Whittaker: oO An open Jeffries Tube hatch is a security violation. Why on earth did I not call Tatash? Oo

:: A small voice at the back of his head, one he suspected was the more rational area of his mind, told him that the Gorn would have been impressed if he or one of his officers had been called to investigate what could have been an innocent mistake on the part of a technician. But then again, there was no repair work to scheduled to be carried out in that junction or anywhere near it. So yes- he should have called Tatash. He thought of his mother, Madeline, serving on the U.S.S. Orb Of Prophecy as its captain. He doubted that she would have been so stupid. Then again, she had given one piece of advice that he had remembered... ::

((Captain Madeline Whittaker's Quarters, Deck 3, USS Sparrow, Sector 005))

:: Theo had been living aboard the small Miranda-Class ship for three months, ever since that fateful last encounter with his father. His mother had made provisions with her sector commander to allow the 17 year old live with her for six months before he left to join Starfleet Academy. He was sat at the dining table looking out at the ocean of stars beyond as the ship cruised towards its current destination, Lembatta Prime. His mother crossed the room from the replicator and set a plate down in front of him. Sushi. He looked up at his mother ::

T. Whittaker: Mother!

M. Whittaker: Theo, don't start! Just eat it!

T. Whittaker: But-

M. Whittaker: :: dangerously :: Theo Michaelangelo Whittaker!

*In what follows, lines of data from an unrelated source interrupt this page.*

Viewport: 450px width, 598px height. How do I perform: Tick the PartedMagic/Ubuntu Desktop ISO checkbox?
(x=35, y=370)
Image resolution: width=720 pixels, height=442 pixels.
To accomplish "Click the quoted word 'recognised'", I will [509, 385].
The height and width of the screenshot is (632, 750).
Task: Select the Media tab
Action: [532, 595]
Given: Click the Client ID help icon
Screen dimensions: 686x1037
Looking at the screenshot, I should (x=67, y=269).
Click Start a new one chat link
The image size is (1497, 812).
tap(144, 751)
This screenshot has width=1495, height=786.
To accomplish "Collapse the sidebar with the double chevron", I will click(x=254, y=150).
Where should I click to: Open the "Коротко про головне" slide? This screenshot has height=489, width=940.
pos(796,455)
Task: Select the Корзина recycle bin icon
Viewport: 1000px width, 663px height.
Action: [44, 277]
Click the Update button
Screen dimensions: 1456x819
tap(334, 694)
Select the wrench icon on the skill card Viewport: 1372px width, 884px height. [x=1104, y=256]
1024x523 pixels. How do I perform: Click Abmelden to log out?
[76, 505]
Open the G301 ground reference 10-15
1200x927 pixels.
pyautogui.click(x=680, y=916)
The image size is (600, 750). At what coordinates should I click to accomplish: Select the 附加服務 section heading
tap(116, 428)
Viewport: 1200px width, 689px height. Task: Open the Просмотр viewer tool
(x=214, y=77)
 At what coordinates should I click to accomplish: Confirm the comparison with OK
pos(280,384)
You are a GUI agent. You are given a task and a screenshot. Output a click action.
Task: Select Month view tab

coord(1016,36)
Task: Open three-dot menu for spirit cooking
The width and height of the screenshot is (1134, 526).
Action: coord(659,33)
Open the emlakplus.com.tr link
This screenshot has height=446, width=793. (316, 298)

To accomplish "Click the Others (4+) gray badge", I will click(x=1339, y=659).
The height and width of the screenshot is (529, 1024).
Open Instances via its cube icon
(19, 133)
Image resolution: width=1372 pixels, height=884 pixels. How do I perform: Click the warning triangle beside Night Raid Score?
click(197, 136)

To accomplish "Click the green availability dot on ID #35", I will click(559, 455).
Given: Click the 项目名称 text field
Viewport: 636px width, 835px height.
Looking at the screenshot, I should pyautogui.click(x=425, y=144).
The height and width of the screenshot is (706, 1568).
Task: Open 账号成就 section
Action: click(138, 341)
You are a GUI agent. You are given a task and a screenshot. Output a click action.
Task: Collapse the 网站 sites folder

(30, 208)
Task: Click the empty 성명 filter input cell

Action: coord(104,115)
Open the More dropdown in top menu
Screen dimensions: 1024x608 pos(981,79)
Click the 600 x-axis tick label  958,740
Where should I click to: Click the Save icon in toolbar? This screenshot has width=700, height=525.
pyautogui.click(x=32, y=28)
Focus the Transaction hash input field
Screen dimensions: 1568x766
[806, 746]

:: Knowing that in defying his mother was a futile endeavour, he looked down at the unappetising balls of rice, spice and raw fish and grimaced. He had never enjoyed the Japanese meal, but his mother insisted that he healthily if he was to take his controversial decision to join Starfleet seriously. He stabbed one of the balls of fish and rice with his fork and ate it, swallowing it with a wince. Raw fish was not something he ever wanted to eat. Watching him closely, his mother sat down and began to eat her own, similar meal::

M. Whittaker: :: gently, as though tiptoeing around the words :: I spoke to your father today.

:: Why she insisted on talking about the man that had turned his back on his only child six months ago, Theo would never understand. Both of them had made it clear that didn't want to discuss the other, but his mother did it anyway. He studiously looked at his sushi, intent on choosing the next morsel of food to 'devour'. He prodded one of them, coated in a slimy silver coating ::

T. Whittaker: What's this?

M. Whittaker: Andorian thrasskel- and don't change the subject. Your father asked after you.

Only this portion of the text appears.